◆ **Given entries**

-- start --

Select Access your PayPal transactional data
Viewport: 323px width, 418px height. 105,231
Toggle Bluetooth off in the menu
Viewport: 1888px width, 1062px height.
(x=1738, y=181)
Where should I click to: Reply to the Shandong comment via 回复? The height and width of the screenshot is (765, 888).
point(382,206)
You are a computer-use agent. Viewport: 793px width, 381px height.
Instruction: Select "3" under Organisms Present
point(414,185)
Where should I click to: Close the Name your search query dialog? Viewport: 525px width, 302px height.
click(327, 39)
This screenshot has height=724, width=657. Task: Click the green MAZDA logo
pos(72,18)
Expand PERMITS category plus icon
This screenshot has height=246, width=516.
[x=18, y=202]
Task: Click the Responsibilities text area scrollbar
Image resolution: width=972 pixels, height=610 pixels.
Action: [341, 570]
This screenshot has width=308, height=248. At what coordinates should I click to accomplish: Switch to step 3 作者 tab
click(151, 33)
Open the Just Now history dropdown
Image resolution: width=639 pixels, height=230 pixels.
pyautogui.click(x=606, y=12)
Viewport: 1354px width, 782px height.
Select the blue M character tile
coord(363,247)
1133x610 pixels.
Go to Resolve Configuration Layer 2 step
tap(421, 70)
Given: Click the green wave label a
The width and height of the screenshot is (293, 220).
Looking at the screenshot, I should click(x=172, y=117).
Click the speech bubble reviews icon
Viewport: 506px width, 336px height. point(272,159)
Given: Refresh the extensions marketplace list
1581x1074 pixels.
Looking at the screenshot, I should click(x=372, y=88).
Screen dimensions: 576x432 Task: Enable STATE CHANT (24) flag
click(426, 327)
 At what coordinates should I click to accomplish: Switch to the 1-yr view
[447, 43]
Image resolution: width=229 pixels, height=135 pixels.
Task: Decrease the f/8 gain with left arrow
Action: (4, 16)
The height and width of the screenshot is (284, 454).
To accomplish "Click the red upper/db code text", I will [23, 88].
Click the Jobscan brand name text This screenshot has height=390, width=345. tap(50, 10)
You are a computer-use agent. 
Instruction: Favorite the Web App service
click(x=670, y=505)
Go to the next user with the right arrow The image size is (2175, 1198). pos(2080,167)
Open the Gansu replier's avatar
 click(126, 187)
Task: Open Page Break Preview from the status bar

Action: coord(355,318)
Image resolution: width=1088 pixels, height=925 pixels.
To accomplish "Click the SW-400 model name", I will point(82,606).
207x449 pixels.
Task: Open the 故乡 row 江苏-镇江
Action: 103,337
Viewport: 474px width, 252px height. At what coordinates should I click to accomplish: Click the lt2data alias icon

-- end --

◆ **Task to complete**
Render the material above as a JSON list of strings, with one string for each line and blank lines omitted.

◆ **Output below**
[
  "Select Access your PayPal transactional data",
  "Viewport: 323px width, 418px height. 105,231",
  "Toggle Bluetooth off in the menu",
  "Viewport: 1888px width, 1062px height.",
  "(x=1738, y=181)",
  "Where should I click to: Reply to the Shandong comment via 回复? The height and width of the screenshot is (765, 888).",
  "point(382,206)",
  "You are a computer-use agent. Viewport: 793px width, 381px height.",
  "Instruction: Select \"3\" under Organisms Present",
  "point(414,185)",
  "Where should I click to: Close the Name your search query dialog? Viewport: 525px width, 302px height.",
  "click(327, 39)",
  "This screenshot has height=724, width=657. Task: Click the green MAZDA logo",
  "pos(72,18)",
  "Expand PERMITS category plus icon",
  "This screenshot has height=246, width=516.",
  "[x=18, y=202]",
  "Task: Click the Responsibilities text area scrollbar",
  "Image resolution: width=972 pixels, height=610 pixels.",
  "Action: [341, 570]",
  "This screenshot has width=308, height=248. At what coordinates should I click to accomplish: Switch to step 3 作者 tab",
  "click(151, 33)",
  "Open the Just Now history dropdown",
  "Image resolution: width=639 pixels, height=230 pixels.",
  "pyautogui.click(x=606, y=12)",
  "Viewport: 1354px width, 782px height.",
  "Select the blue M character tile",
  "coord(363,247)",
  "1133x610 pixels.",
  "Go to Resolve Configuration Layer 2 step",
  "tap(421, 70)",
  "Given: Click the green wave label a",
  "The width and height of the screenshot is (293, 220).",
  "Looking at the screenshot, I should click(x=172, y=117).",
  "Click the speech bubble reviews icon",
  "Viewport: 506px width, 336px height. point(272,159)",
  "Given: Refresh the extensions marketplace list",
  "1581x1074 pixels.",
  "Looking at the screenshot, I should click(x=372, y=88).",
  "Screen dimensions: 576x432 Task: Enable STATE CHANT (24) flag",
  "click(426, 327)",
  " At what coordinates should I click to accomplish: Switch to the 1-yr view",
  "[447, 43]",
  "Image resolution: width=229 pixels, height=135 pixels.",
  "Task: Decrease the f/8 gain with left arrow",
  "Action: (4, 16)",
  "The height and width of the screenshot is (284, 454).",
  "To accomplish \"Click the red upper/db code text\", I will [23, 88].",
  "Click the Jobscan brand name text This screenshot has height=390, width=345. tap(50, 10)",
  "You are a computer-use agent. ",
  "Instruction: Favorite the Web App service",
  "click(x=670, y=505)",
  "Go to the next user with the right arrow The image size is (2175, 1198). pos(2080,167)",
  "Open the Gansu replier's avatar",
  " click(126, 187)",
  "Task: Open Page Break Preview from the status bar",
  "Action: coord(355,318)",
  "Image resolution: width=1088 pixels, height=925 pixels.",
  "To accomplish \"Click the SW-400 model name\", I will point(82,606).",
  "207x449 pixels.",
  "Task: Open the 故乡 row 江苏-镇江",
  "Action: 103,337",
  "Viewport: 474px width, 252px height. At what coordinates should I click to accomplish: Click the lt2data alias icon"
]